This study attempts to investigate the factors influencing student’s acceptance and attitude towards using 3D virtual learning spaces for education. With survey data from 85 students, the research model with 6 variables were proposed and investigated. Overall the model clarified 73% of the variance in behavioral intention to use. The results supported the causal path from perceived ease of use to perceived usefulness, from perceived ease of use to attitude towards using, from perceived usefulness to attitude towards using, and from the attitude towards using to behavioral intention to use. Two significant antecedents to perceived ease of use and perceived usefulness were found: Self-Efficacy and Perceived Enjoyment.

The study revealed that Technology Acceptance Model construct: attitude towards using (ATU) was the most significant predictors of behavioral intention to use (BIU) with significant beta coefficient (0.88) demonstrating that students have a positive attitude towards using 3D virtual learning spaces, can influence their behavioral intention to use 3D virtual learning spaces as a learning tool.
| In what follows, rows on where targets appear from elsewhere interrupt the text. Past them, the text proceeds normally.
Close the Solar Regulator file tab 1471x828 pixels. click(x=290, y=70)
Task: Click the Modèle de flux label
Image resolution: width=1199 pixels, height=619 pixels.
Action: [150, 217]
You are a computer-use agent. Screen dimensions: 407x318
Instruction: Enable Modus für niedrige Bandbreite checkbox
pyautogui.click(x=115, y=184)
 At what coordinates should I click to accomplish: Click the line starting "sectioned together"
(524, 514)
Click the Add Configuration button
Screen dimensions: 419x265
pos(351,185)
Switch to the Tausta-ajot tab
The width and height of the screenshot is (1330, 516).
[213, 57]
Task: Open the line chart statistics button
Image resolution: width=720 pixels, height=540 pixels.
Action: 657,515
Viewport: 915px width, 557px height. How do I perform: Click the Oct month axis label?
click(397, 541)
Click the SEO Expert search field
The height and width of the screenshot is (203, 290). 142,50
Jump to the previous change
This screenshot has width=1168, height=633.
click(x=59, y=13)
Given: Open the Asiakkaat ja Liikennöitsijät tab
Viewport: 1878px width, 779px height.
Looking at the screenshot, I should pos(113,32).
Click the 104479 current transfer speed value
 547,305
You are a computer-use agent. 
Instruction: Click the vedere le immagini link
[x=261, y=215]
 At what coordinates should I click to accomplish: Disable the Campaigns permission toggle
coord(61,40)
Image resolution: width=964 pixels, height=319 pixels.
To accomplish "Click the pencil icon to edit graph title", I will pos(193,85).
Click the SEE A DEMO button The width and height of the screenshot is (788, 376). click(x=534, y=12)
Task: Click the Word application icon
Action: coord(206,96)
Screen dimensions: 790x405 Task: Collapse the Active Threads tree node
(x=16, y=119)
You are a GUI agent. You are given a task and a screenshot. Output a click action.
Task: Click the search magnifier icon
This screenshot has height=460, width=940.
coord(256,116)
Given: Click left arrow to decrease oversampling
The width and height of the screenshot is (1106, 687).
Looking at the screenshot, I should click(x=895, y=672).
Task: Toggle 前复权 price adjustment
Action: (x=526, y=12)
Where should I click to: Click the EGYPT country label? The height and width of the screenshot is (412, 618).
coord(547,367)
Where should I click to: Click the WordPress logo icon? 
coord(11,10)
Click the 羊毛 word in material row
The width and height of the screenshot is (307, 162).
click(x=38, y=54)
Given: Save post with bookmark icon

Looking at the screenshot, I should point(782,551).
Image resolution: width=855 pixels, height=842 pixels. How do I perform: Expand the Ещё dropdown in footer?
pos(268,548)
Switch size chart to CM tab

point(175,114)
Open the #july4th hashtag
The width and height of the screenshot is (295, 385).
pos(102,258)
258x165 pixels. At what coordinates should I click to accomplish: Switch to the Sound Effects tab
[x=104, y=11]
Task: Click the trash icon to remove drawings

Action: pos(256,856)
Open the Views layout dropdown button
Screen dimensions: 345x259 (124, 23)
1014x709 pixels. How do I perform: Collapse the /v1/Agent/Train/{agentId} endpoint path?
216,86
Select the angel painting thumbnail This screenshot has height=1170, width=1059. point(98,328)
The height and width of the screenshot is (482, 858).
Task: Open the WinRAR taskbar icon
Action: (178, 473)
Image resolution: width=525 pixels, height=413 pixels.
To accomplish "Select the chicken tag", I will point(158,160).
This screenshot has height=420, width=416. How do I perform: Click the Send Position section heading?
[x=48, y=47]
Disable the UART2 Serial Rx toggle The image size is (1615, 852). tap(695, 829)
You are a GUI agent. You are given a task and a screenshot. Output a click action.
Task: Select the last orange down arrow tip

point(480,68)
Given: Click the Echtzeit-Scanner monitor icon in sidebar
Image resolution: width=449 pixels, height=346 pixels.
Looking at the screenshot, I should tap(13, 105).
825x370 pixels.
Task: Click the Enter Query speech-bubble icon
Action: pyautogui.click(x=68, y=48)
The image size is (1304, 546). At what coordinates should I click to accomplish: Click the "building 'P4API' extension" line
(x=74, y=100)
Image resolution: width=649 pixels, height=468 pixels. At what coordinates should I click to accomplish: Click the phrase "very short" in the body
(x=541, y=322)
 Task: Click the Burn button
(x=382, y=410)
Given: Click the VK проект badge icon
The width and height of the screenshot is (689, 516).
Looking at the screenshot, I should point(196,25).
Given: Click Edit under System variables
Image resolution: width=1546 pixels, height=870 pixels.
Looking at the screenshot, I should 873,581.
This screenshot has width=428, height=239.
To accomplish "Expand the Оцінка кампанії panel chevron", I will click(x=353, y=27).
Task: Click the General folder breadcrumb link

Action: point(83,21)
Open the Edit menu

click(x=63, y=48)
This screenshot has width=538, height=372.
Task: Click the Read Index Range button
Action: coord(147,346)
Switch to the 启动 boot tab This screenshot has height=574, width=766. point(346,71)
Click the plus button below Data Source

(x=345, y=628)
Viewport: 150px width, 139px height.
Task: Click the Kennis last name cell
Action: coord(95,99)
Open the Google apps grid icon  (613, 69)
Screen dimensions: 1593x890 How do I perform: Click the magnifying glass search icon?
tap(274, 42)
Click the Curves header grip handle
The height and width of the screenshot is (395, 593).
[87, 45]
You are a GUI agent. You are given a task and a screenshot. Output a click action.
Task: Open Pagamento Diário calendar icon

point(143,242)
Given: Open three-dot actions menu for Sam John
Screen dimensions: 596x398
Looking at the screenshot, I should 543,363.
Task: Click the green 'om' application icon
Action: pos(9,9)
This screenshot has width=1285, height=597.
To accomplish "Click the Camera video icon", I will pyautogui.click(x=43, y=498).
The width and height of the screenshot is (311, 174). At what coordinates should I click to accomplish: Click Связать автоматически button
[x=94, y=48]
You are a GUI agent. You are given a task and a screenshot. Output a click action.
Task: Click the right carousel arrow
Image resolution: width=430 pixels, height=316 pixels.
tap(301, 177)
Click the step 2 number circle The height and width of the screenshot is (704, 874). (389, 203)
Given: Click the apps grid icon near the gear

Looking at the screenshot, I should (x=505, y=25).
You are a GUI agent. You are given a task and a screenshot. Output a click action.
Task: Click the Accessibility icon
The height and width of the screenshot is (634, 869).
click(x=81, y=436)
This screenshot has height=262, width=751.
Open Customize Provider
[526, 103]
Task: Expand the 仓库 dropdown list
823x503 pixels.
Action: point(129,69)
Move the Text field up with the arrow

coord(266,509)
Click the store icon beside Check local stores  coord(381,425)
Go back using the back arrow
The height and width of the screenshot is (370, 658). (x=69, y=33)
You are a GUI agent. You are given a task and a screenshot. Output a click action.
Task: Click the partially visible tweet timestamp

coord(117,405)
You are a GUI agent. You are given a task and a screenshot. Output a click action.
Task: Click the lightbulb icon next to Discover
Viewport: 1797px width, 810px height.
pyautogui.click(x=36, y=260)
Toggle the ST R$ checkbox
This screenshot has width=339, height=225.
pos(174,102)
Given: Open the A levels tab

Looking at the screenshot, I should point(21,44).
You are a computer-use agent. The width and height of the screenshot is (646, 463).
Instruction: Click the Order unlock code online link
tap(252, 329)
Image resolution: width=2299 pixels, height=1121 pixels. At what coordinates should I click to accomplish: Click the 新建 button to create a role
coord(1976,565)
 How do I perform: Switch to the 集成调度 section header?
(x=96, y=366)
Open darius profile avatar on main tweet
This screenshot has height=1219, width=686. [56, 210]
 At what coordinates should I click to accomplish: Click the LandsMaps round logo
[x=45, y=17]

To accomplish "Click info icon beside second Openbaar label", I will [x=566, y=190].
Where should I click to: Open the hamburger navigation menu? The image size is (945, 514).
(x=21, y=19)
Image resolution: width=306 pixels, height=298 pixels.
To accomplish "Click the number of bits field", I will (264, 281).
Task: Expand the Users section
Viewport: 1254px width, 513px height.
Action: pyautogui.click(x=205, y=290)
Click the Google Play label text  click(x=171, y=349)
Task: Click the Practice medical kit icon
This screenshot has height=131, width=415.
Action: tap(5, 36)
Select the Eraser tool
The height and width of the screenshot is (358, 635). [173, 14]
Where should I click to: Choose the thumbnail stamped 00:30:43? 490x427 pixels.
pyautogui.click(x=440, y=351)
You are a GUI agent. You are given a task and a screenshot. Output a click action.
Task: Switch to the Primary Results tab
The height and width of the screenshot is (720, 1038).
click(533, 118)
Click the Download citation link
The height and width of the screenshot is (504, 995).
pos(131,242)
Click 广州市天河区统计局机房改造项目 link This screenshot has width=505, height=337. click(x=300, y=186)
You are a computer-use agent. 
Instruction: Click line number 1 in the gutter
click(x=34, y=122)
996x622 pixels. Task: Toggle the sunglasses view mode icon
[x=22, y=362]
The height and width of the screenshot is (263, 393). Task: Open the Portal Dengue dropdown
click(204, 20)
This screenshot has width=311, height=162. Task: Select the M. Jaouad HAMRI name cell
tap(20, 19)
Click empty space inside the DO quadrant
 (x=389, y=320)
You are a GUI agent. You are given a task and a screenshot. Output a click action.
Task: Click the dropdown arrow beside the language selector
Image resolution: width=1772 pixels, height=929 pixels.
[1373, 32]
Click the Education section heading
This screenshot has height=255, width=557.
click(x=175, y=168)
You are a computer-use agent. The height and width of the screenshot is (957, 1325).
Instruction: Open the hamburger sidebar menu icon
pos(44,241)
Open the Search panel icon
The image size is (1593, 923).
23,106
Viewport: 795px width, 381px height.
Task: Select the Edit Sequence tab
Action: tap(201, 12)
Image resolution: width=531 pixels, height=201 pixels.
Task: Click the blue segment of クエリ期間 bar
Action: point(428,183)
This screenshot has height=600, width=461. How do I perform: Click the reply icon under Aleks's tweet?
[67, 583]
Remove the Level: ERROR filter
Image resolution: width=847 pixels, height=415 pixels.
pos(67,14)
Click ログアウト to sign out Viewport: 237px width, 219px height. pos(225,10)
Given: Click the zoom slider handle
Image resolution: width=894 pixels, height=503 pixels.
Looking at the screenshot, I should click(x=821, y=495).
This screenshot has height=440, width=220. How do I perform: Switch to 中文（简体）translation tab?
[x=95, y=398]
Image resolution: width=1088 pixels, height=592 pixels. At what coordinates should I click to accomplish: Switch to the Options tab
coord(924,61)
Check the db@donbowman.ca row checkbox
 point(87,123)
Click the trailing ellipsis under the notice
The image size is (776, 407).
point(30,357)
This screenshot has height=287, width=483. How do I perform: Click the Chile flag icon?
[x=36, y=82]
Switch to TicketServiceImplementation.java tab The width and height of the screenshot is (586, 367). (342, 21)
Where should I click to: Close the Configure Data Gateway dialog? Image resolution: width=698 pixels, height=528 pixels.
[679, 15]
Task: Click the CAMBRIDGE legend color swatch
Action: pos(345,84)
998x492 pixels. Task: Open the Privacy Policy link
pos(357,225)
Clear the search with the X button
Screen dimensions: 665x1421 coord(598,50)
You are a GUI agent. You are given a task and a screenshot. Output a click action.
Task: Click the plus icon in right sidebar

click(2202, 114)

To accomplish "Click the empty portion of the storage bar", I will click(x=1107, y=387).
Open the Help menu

These findings are consistent with the literature [1215].

Then again, perceived ease of use was influential in making its effect on perceived usefulness and attitude towards using, consistent with [12, 15]. The positive influence of perceived ease of use suggests that students discovered 3D virtual learning spaces simple to utilize, so they thought that it was more useful and they ought to have a positive attitude towards using the 3D virtual learning spaces. Perceived usefulness has reliably been significant antecedent in anticipating user’s attitude towards using, were found similar to those of [1215]. When students agreed that 3D virtual learning spaces represent useful environment for learning i.e. improve and increase productivity in coursework and enhance effectiveness in learning, this means that perceived usefulness has a positive influence on students attitude towards using of 3D virtual learning spaces.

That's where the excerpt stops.